CPU/GPU performance:

-Microsoft targets consistent clockspeeds and built the console and heatsink to handle the worst-case scenario as the power requirements will fluctuate.

-Sony targets a consistent power delivery by offering adjustable clockspeeds.  So the system (or devs, presumably) can allocate more clockspeed/power to the GPU if the CPU doesn't need it, and vice versa.  They should be able to build a smaller form factor since they know what the worst-case power scenario will be, and the PS5 SoC should use less power anyway allowing them to use a smaller heatsink/fan.

 

GPU features:

-Both seem to use a form of mesh shading

-Both seem to have the same Ray Tracing acceleration built into the shaders of the GPU.

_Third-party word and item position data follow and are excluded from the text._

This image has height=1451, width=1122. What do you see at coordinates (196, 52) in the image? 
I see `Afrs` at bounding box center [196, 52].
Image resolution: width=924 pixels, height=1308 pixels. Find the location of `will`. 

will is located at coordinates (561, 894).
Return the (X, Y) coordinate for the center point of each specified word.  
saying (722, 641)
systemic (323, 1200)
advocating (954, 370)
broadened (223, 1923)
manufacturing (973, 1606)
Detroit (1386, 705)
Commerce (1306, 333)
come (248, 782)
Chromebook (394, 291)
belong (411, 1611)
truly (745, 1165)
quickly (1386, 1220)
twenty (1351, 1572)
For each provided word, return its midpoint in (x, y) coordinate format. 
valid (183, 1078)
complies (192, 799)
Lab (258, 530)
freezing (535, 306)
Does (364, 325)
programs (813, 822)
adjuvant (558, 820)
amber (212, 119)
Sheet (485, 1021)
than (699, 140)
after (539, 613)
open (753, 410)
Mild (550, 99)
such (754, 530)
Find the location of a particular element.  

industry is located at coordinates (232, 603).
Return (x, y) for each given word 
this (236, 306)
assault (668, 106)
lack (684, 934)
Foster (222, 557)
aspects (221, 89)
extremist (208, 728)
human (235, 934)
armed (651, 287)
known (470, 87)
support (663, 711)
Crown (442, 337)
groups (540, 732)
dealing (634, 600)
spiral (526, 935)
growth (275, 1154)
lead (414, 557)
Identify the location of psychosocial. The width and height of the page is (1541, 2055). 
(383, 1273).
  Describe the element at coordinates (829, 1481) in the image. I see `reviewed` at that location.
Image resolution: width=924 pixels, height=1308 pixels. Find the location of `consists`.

-Microsoft mentioned Variable Rate Shading while Sony didn't, but I don't see why the PS5 won't be able to do it.  I think this is just an assumed feature much like 120 Hz and Variable Refresh Rate support, neither of which Cerny talked about.

 

Overall the Xbox will be slightly more powerful than the PS5 at its max potential, but this is really not going to be a difference you'll notice.  It's a smaller difference than the XboneS and PS4 slim as well as the difference between the PS4 Pro and X1X.  My guess the biggest noticeable difference that could emerge will be in the Xbox's ability to dedicate more hardware horsepower for Ray-Tracing effects.

 

Storage:

PS5's SSD capabilities will be up to twice as fast the XSX.  While going about redesigning storage access methods in slightly different ways, both companies are effectively doing the same thing in having hardware-accelerated decompression to keep the CPU from being overwhelmed.  In Sony's description they talked more about the custom I/O hardware they created in order to achieve this while in Microsoft's description they talked more about the custom I/O software they needed to create, but in either case you need both hardware and software to work together so the end result is the same goal:  Both companies want the SSD to act as extended memory in order to free up actual system memory for data that is actively being used, as in current gen games most of the data sitting in memory isn't actually needed; the data is just there as a buffer to keep the frametime from spiking in case it needs to fetch the data from the currently slow as shit drives.

 

Memory:

The differences are basically a wash.  Microsoft does have overall faster memory, but it also needs the faster memory in order to keep its faster CPU and GPU fed properly.  The amount is the same for both consoles, but again each company is trying to free up memory by utilizing the SSDs.  Sony's SSD is faster so it can brute force this method better.  But Microsoft did mention one technique they are going to use to free up even more memory that Sony didn't, and that's Sampler Feedback Streaming.  This method will work concurrently with the SSD by having a less-memory-intensive, lower quality texture loaded into memory and utilized in a final rendered scene while it waits for the SSD to load in the higher quality version.  Maybe Sony doesn't need this method since its SSD is fast enough to... not need it? The end result is there will be a bigger generational leap in effective RAM games can utilize than what the paper specs show us - the same deal with how the performance difference will definitely be more than what TFLOP increase shows us because 1 RDNA2 Compute Unit is more efficient than a GCN Compute Unit.

 

Audio and VR:

Clear advantage to Sony, as the only mention of audio from Microsoft was that it would be running on the generic CPU cores while Sony has a dedicated chip for processing MOAR sounds than you've ever heard in your life.

 

Not mentioned in the DF article I linked, but I stand corrected in that both consoles will have dedicated audio processors.  Microsoft didn't provide any details beyond that, so who knows which one will be better.

 

Backwards Compat:

-Microsoft wins here by guaranteeing multiple generations back, but despite some of the meme's I'm seeing Sony will at least support PS4 compatibility.  However they will have to verify games, much like how the Pro couldn't run every game in boost mode when it launched.